Sulzbacheromyces bicolor

Scientific classification
- Domain: Eukaryota
- Kingdom: Fungi
- Division: Basidiomycota
- Class: Agaricomycetes
- Order: Lepidostromatales
- Family: Lepidostromataceae
- Genus: Sulzbacheromyces
- Species: S. bicolor
- Binomial name: Sulzbacheromyces bicolor D.Liu, Li S.Wang & Goffinet (2017)

= Sulzbacheromyces bicolor =

- Authority: D.Liu, Li S.Wang & Goffinet (2017)

Species of lichen

Sulzbacheromyces bicolor is a species of basidiolichen in the family Lepidostromataceae. It occurs in Yunnan, China.

==Taxonomy==

Sulzbacheromyces bicolor was formally described as a new species in 2017 by Dong Liu, Li-Song Wang, and Bernard Goffinet. It is most closely related to S. fossicolus, from which it can be distinguished by its two-toned colouration and the presence of a silvery-white coating (called a prothallus) on its crust-like body. The species also has specialised fungal connections called clamp connections in its cellular structure, which S. fossicolus lacks.

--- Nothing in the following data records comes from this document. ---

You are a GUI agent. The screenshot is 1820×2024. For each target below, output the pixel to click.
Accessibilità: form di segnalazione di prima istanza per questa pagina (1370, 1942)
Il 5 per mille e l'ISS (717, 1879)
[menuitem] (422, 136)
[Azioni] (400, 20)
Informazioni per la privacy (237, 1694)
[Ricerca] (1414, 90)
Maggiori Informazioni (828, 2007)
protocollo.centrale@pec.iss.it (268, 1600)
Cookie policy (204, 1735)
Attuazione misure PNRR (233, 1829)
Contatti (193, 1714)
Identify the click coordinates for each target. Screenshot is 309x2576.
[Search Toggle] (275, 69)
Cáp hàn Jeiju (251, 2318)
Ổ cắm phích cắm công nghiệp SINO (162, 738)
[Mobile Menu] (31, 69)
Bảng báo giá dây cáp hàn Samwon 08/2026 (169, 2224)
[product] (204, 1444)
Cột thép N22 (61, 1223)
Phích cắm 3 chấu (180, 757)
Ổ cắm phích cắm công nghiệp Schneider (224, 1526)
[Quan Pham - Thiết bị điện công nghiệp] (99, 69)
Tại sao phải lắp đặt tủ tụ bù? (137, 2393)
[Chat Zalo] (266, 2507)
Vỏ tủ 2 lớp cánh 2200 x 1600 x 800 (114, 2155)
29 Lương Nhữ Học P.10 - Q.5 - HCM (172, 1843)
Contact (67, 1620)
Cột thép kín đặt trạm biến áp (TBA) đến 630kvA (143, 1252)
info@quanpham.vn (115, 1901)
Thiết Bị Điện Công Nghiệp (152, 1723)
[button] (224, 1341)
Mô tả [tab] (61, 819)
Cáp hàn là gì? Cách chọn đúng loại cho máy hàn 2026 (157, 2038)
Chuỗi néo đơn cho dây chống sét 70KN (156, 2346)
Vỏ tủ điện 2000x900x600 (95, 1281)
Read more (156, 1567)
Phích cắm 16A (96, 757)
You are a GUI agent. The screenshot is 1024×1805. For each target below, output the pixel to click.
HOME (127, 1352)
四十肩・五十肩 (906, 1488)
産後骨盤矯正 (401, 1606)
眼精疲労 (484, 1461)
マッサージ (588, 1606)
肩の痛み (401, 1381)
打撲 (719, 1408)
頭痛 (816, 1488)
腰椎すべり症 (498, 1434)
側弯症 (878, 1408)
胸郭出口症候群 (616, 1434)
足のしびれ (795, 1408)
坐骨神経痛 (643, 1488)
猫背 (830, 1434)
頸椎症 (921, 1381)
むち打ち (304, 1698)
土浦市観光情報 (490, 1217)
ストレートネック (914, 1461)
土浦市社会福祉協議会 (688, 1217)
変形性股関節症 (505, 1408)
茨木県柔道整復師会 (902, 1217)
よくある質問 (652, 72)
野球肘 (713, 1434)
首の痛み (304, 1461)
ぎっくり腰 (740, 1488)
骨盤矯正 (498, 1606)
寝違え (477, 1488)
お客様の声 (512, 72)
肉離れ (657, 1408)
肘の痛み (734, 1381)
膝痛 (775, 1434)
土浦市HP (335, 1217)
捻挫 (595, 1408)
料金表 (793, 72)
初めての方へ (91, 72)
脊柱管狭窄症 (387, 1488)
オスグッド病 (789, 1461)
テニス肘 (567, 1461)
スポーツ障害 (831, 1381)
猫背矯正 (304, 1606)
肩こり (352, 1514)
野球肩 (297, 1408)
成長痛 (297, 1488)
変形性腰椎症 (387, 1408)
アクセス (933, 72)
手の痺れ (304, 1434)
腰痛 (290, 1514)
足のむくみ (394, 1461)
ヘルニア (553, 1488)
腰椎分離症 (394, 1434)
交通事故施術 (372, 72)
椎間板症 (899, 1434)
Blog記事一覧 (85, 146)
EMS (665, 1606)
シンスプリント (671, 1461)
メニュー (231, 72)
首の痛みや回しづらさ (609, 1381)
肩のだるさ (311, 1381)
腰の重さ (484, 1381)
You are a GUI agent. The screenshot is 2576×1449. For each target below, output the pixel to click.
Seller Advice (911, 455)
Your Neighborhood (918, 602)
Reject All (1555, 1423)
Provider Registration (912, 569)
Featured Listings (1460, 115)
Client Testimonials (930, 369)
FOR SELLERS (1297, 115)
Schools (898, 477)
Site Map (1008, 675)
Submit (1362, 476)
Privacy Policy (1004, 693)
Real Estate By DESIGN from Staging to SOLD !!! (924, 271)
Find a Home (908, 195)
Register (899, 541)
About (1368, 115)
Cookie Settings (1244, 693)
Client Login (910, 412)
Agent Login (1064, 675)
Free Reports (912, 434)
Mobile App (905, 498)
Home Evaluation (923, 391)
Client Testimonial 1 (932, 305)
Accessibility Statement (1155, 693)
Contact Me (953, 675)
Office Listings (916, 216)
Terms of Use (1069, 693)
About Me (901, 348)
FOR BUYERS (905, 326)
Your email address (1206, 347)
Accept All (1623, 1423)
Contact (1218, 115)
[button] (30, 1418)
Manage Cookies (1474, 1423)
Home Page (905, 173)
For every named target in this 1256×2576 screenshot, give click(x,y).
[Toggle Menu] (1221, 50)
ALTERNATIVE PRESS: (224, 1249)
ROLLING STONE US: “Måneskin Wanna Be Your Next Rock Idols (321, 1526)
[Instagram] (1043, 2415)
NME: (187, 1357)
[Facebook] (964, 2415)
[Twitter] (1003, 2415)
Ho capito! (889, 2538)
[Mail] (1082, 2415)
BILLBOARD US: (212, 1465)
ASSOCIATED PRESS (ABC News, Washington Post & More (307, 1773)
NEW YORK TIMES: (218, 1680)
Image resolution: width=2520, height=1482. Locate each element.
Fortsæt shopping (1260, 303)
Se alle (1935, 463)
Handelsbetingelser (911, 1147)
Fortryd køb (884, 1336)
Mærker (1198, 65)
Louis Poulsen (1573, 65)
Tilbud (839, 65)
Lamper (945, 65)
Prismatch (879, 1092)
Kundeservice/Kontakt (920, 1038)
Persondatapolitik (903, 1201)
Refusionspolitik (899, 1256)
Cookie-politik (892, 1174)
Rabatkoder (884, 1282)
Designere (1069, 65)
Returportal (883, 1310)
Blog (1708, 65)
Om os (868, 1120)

Molecular phylogenetics analysis has shown that Sulzbacheromyces bicolor forms a clade with other Asian species of Sulzbacheromyces, including S. fossicolus, and S. sinensis, and S. yunnanensis.

==Description==

The organism consists of a thin, crusty layer (thallus) that grows on soil and rocks, covering areas of 5–40 cm in diameter. This layer appears green to dark green and contains clusters of single-celled green algae that live in partnership with the fungus. A distinctive silvery-white or grey coating (prothallus) covers parts of the crust. The most noticeable features are its upright fruiting bodies, which are club-shaped or cylindrical and occasionally branched. These structures are 3–23 mm tall and 0.3–1 mm wide, with a pale yellow colouration at the tip that transitions to white at the base. Under the microscope, the fungal threads (hyphae) show distinctive swellings and contain oil droplets, and the reproductive cells produce elliptical, transparent spores.

==Habitat and distribution==

Sulzbacheromyces bicolor is known to occur only in two locations in southwestern Yunnan Province, China, where it grows on exposed red soil and rocks. It appears to prefer areas that receive some seasonal moisture but are generally exposed to light.